→ TASK BRIEF: Could you output exactly the lines running from the one containing "Viewport: 1000px width, 719px height." to the final line of the listing below, leaving out pictures?

→ SUPPLIED MATERIAL:
★ ★ ★ ★
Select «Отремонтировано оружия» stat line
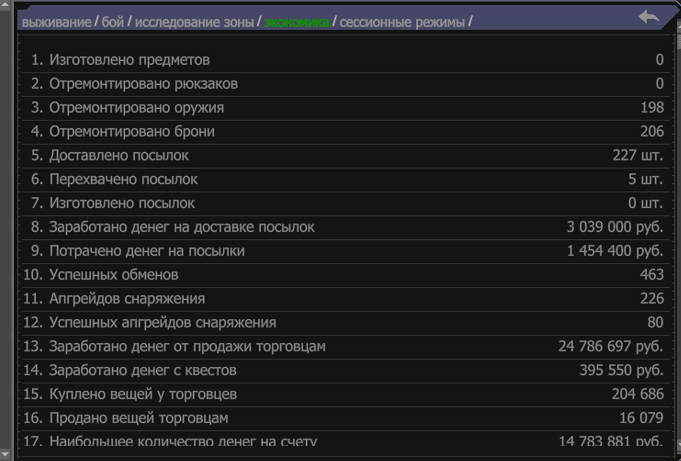Screen dimensions: 681x461 pos(136,108)
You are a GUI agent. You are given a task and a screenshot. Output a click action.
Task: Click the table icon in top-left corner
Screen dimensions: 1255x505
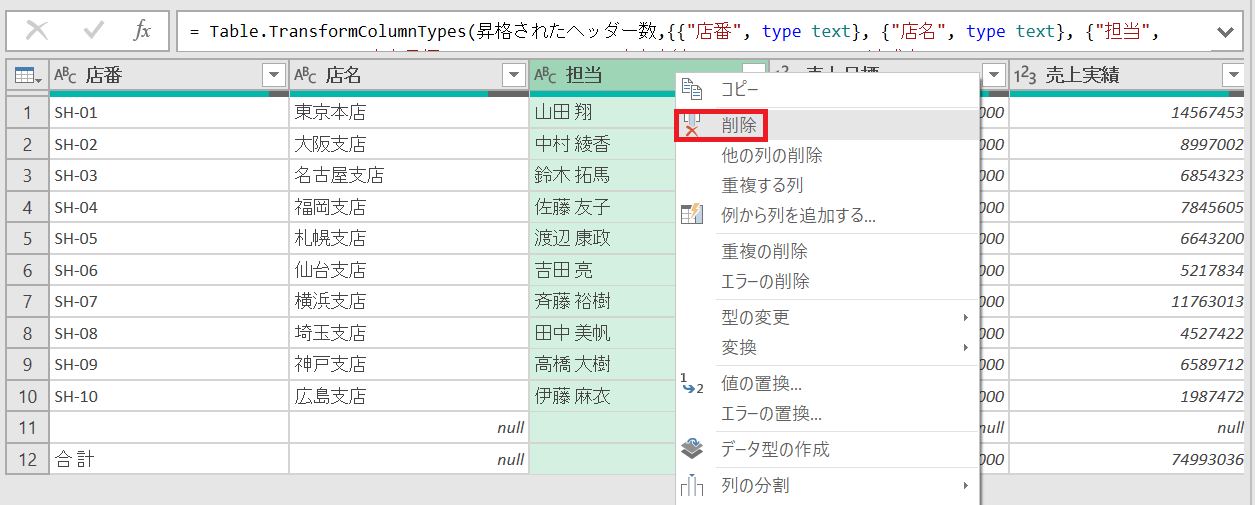(27, 75)
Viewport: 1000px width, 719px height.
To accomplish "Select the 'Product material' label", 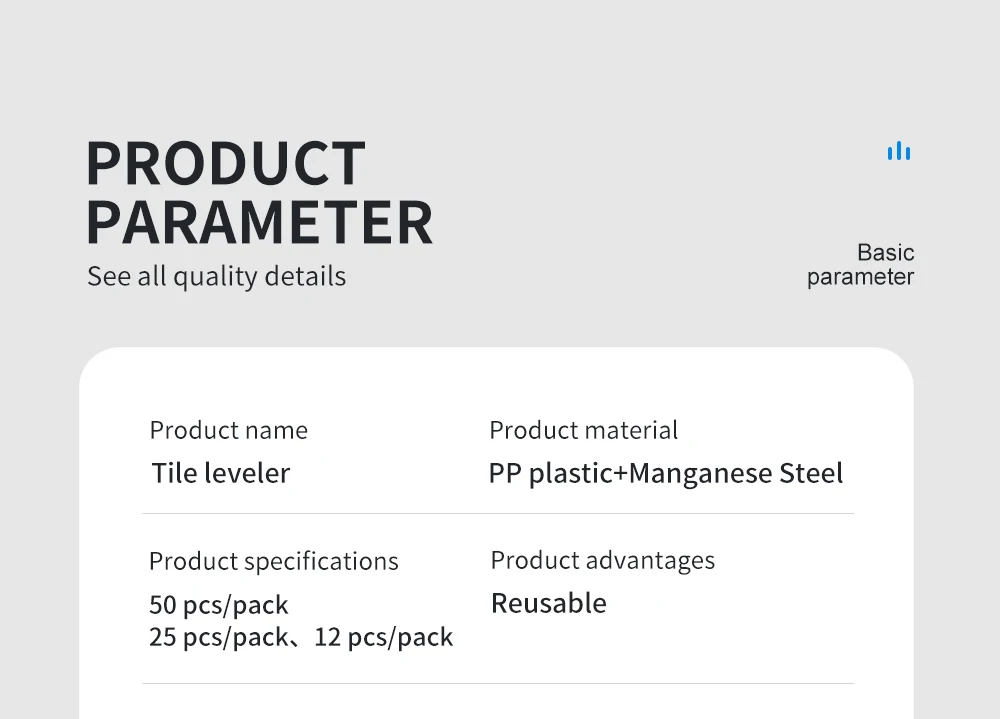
★ ★ ★ ★
→ SOLUTION FOR THIS EXERCISE:
Viewport: 1000px width, 719px height.
To accomplish "Select the 'Product material' label", 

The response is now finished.